The school currently operates two campuses.  The original location is at 17 Battery Place, in lower Manhattan.  The second is in the Banknote Building, 1239 Lafayette Avenue in the Hunt's Point section of The Bronx.

A third campus in the Banknote Building, the Second Opportunity School, which was established in 1997 in cooperation with NYC Department of Education Chancellor Rudy Crew, catered to students on one-year suspension from NYC high schools. In 1999, the Second Opportunity School had 16 staff and 100 students.  Although the school had success working with troubled students, the City spent $60,000 per student, making it one of the most expensive public schools in New York City.  After 2006, the Second Opportunity School was run solely by the NYC Department of Education.

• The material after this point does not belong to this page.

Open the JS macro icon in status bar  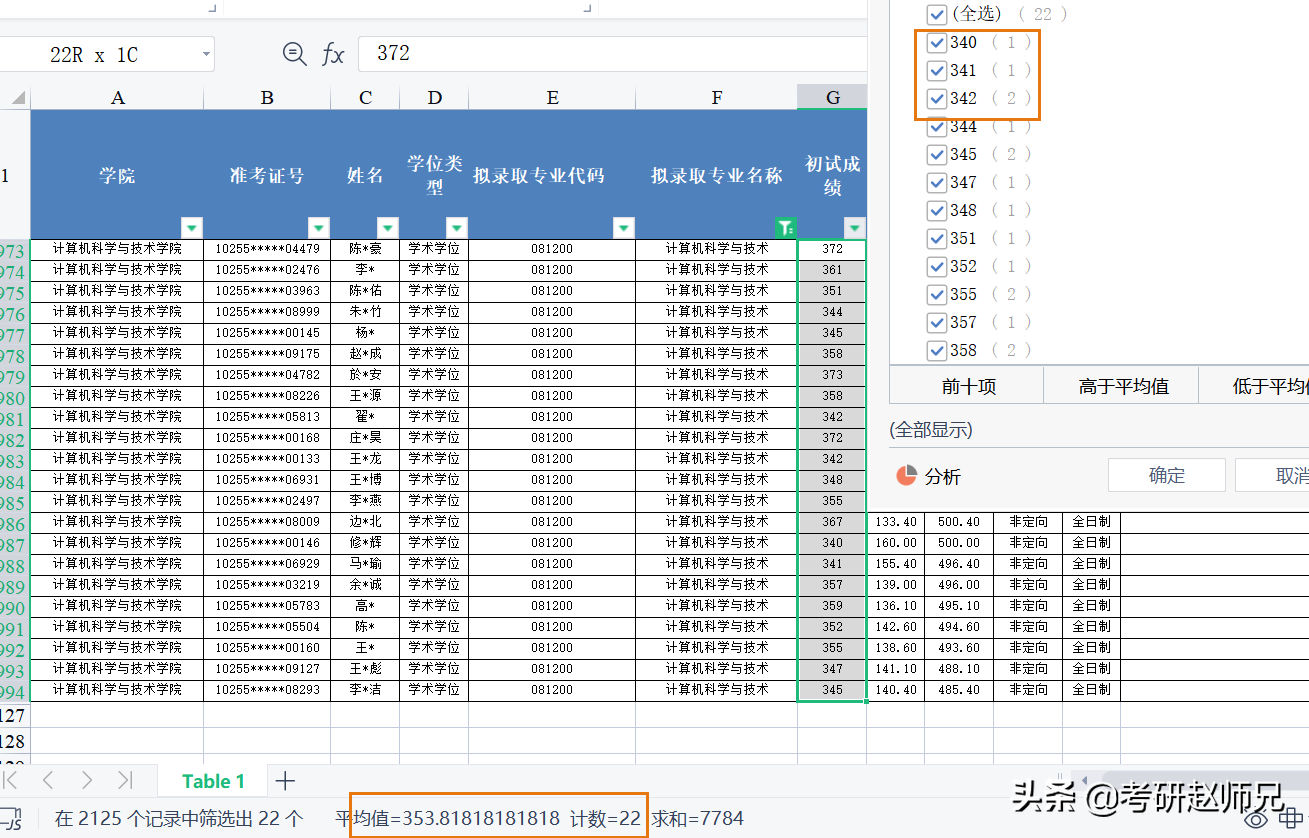12,817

For the 2014–2015 academic year, JVL Wildcat Academy Charter School had 468 students, of which 98% were minorities and 89% were economically disadvantaged.  There were 23 full-time teachers, for a student-teacher ratio of 20:1.  US News and Word Report ranked the school's students as having 82% mathematics proficiency and 84% English proficiency, significantly higher than the district ratings (for 522 schools) of 53% in mathematics and 71% in English.

As of 2018, there are 500 students between the two locations.

The Bronx campus serves freshmen and sophomores.  The school occupies three floors in the Banknote building, with a lease running to 2022. The space was renovated using a $1 million grant from the Charles Hayden Foundation.  The Bronx campus houses the school's Culinary Internship program, which teaches cooking and other skills necessary to work in a restaurant, as well as the student-run JVL Wildcat Café and hydroponics garden.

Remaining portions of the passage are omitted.